Eine weitere Überraschung erwartete uns, als wir nach den Spielen wieder zurück zu unseren Zelten wanderten. Eine große Traube grimmig dreinblickender Leute stöberte ohne ersichtlichen Grund in unserem Zelt herum. Wer hat denn ein Interesse daran unser etwas chaotisches, aber durchaus liebenswürdige Heim unter die Lupe zu nehmen? Der Zoll? Die Drogenfahndung? Schlimmer, eine Wertungskommision, die Punkte für Ordnung und Sauberkeit vergibt. Den Minen der Richter konnte man entehmen, dass wir auch bei dieser Disziplin, die übrigens sogar in die Gesamtwertung eingerechnet wird, keinen Blumentopf gewinnen werden, wobei gerade ein solcher angeblich dabei helfen könnte, bei, nächsten Mal besser abzuschneiden. Da wir aber noch nicht einmal einen Gartenzaun haben wüssten wir ohnehin nicht, wo wir das Gestrüpp parken sollten, sodass wir wir zu dem Schluss gekommen sind, dass uns dieser pedantische Ordnungswahn wenig kümmert und wir lieber in einem etwas chaotischen, dafür aber gemütlichen Zelt wohnen bleiben. Nicht umsonst heißt es an vielen Klingelschildern „ausreichend sauber um gesund zu bleiben und dreckig genug um glücklich zu sein“.....naja anderer Landkreis andere Kriterien.

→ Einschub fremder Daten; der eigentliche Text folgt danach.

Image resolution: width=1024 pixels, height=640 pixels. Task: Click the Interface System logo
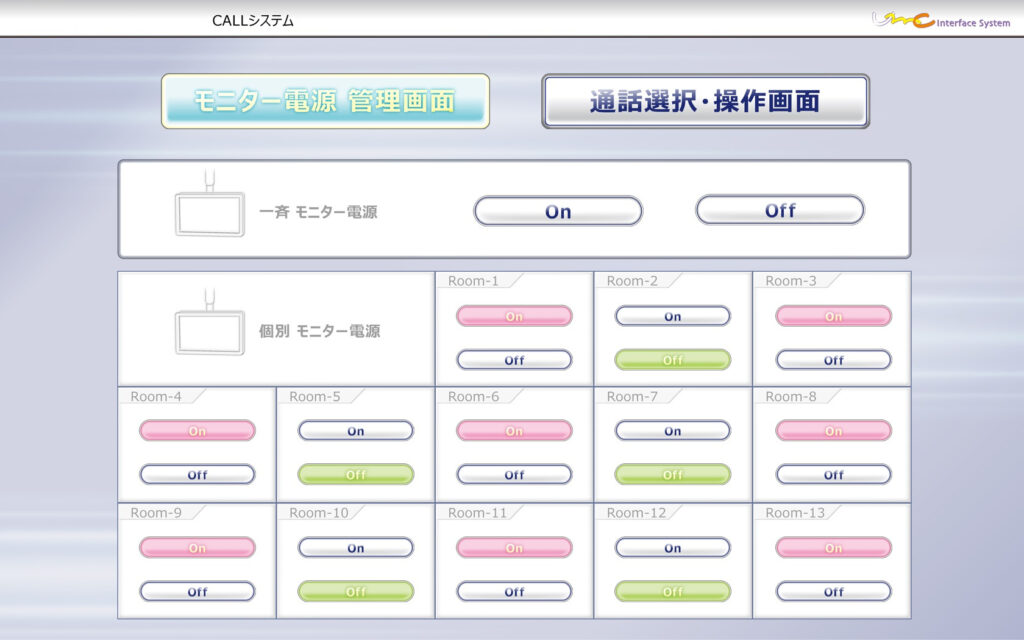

Da sich die Finalrunden für uns also erledigt hatten blieb am Nachmittag dann wieder genug Zeit um ins Schwimmbad zu fahren, den freudigen Reaktionen zufolge bleibt die Vermutung, dass vielleicht doch mit Absicht verloren wurde um später den Sprung in das kühle Nass machen zu können.